> [Text extract]:
::::

If you’re on the homepage of The Wall Street Journal website, you’re immediately prompted to register to start reading an article. Of course, to register means to pay to gain access to the content. On a website like WSJ.com, it’s easy to justify paying to read an article. They employ professional journalists who must keep producing high-quality content round the clock to meet the standard the newspaper is known for. Readers that enjoy it will not budge at the idea of paying to keep their subscription to The Journal. However, to understand why mainstream publications put their content behind paywalls, we need to look at how their business model works.

Revenue driven decisions

It’s obvious, monetization is the chief factor in why publishers adopt paywalls.

In print, established outlets like The New York Times, WSJ, and The Post rely on advertisers and subscribers to keep their business running. On the internet, however, advertisement is not a sustainable revenue model for large publishers as users are trained to seek fast bloggy content that is difficult to monetize. Further crippled by the wave of Adblockers, digital advertising generates less than the revenue that similar ads will generate in print. With this, publishers are willing to throw UX under the bus for revenue.

Should content marketers also put up paywalls?

Defiance and reports of success after implementing paywalls may tempt marketers to adopt the approach. As in our case, we had to shelve the idea after a brief experiment with the freemium approach.

::::

> [Stated task]: Resume the passage above about publishers and paywalls, writing on from its last sentence.

> [Data records]:
::::

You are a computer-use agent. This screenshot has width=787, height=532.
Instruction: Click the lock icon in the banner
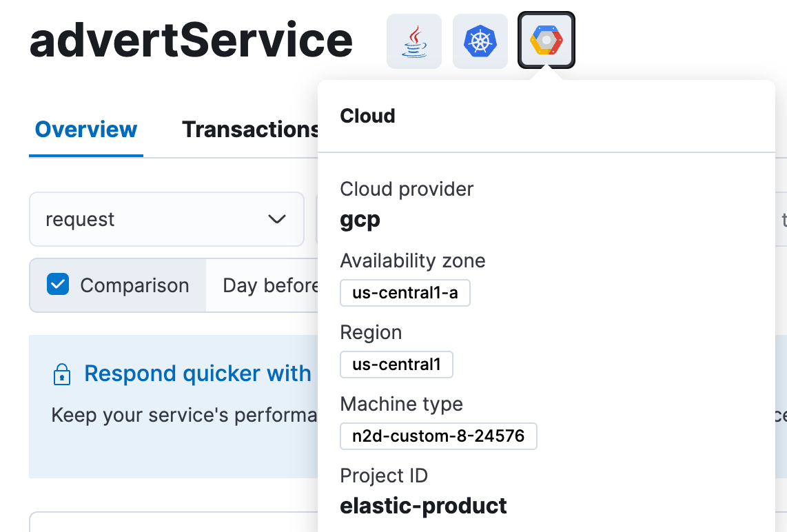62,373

::::

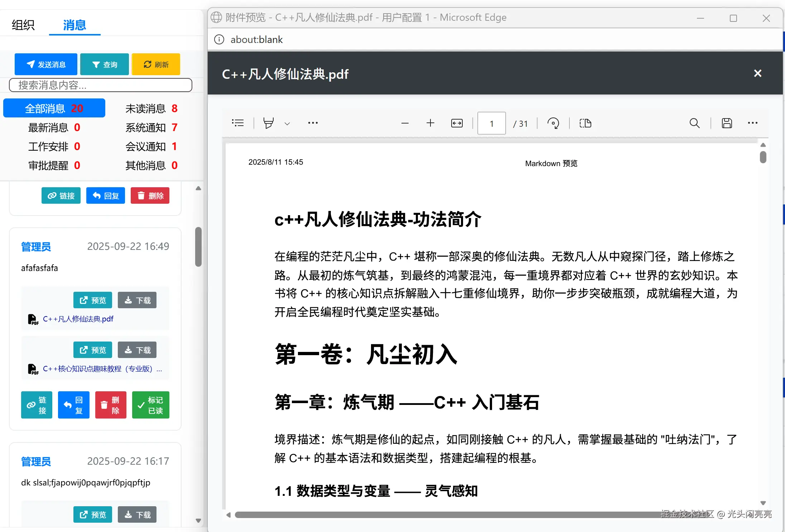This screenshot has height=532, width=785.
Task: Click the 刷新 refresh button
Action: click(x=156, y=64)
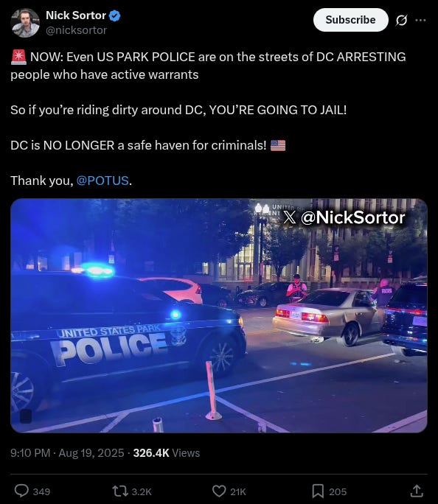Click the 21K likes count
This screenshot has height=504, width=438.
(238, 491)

::::

> [Exercise response]:
AdWeek on content paywall

Source: Twitter

Most publications have reported success after adopting the paywall program. The Wall Street Journal, for instance, has over 1,550,000 paying registered online subscribers that have opted to pay to read their content. In 2018, The New York Times also reported hitting 3,000,000 registered subscribers, with digital contributing the most to its revenue source.

Results may not be typical

Now, you need to understand that The Time and WSJ’s approach involves a lot of testing and engineering. WSJ, for instance, scores readers based on an average of 60 data points to judge their readers. This pool of data is then used to determine when the paywall is introduced. Data helps WSJ to determine whether to nudge a reader into subscribing, offer them a “Freemium”, or even put up a “Hard Paywall”.

For content marketers, especially those whose existence relies on educating their audience through content as we do at Betterhelp, putting valuable content behind a paywall may be risky. Paywalled content could become a hindrance in the decision maker’s ability to consider your brand for opportunities. Decision-makers may even think your brand is not serious when content that is meant to educate your customers is put behind a paywall.

How does paywall affect SEO and UX?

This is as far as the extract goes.